造船所跡

島津斉彬公が、(1854~1858年)西洋式の軍艦を建造した造船所跡地(垂水市牛根麓脇田の海岸)は、現在ビワ畑になっており、近くには名残の山下造船所があります。 大正3年(1914)の桜島大爆発の溶岩で埋没以前の「大隅半島と桜島の間の海峡」付近一帯では、名君といわれた斉彬が、徳川幕府の眼をぬすんで対岸の桜島の瀬戸部落と共に西洋式の軍艦を建造した処です。当時、周囲は高く莚を張り、領民の眼を隠し、交通を禁じると共に他言も禁じたといいます。 斉彬は、嘉永6年(1853) 桜島の瀬戸に造船所を設けて大型船の建造に着手、安政元年(1854)12月に竣工し「昇平丸」と命名されました。更に15隻の建造を計画して、その中の2隻を同年(1854)7月に牛根で着工しました。翌安政2年(1855)11月に竣成し、鳳瑞丸・万年丸と命名されて薩摩の御用船となり、薩摩の海軍が組織されるとそれに編入し、艦尾には日の丸の船印を掲げました。これが後の日本国旗のもととなったものです。 釘や鉄片を造った牛根麓の鍛冶場の跡からは、今も多数の鉄くずが出るといいます。

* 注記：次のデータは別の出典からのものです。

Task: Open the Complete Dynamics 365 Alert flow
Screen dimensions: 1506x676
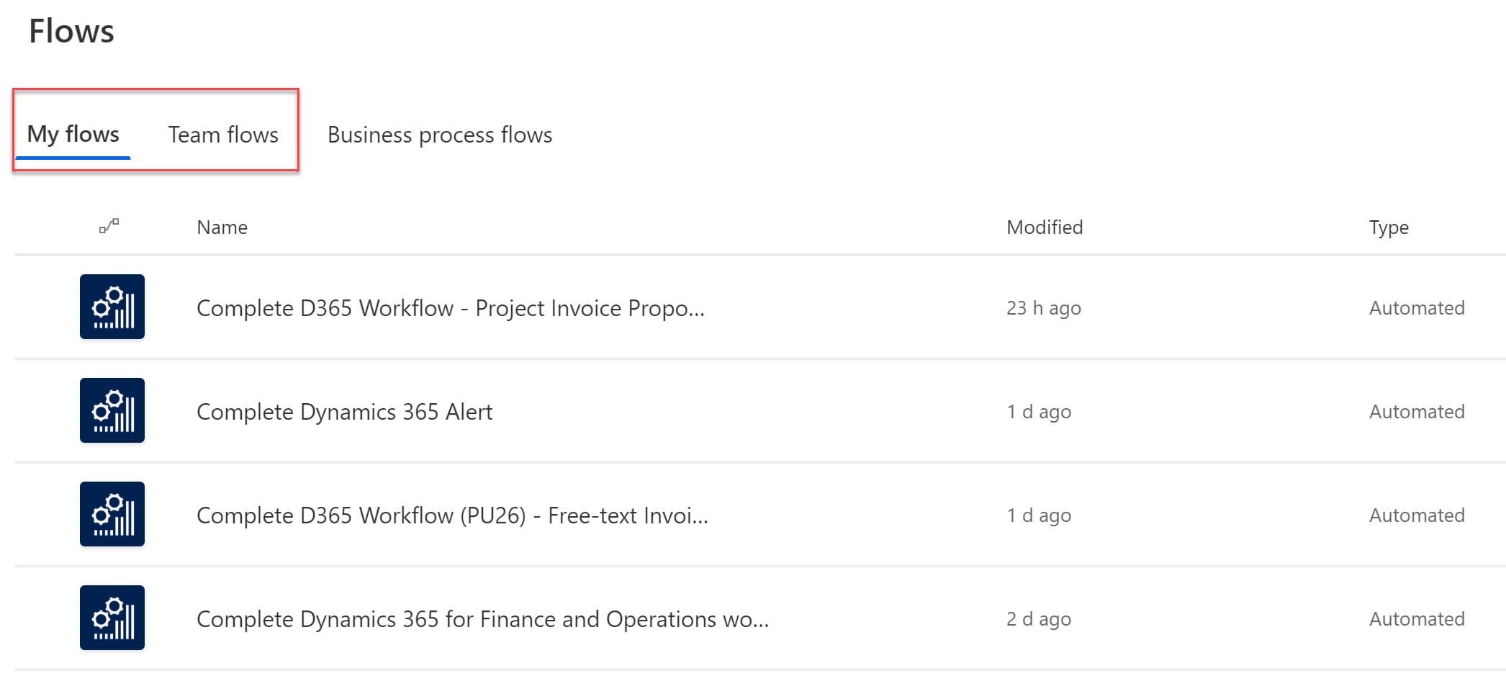Action: click(x=344, y=412)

まさに「大隅半島と桜島の間の海峡」のあったこの地は日本における近代造船発祥の地であり、国旗「日の丸」のふるさとなのです。
参考 : 垂水市松ケ崎の歴史

垂水市造船所後

造船所のあった現在の牛根麓付近

(牛根埋没鳥居展望公園より撮影)左側の山麓に牛根の造船所跡地があり、桜島溶岩の一角が桜島瀬戸村のあったところです。
大正溶岩により島津斉彬時代の造船所跡も埋没しました。

陸続きになる前の桜島と大隅半島との海峡

陸続きになる前の桜島と大隅半島との海峡

大正3年(1914年)の桜島大噴火前の桜島と大隅半島との海峡です。この大噴火により海峡は陸続きとなり、桜島側にあった造船所は溶岩の下に埋もれてしまいました。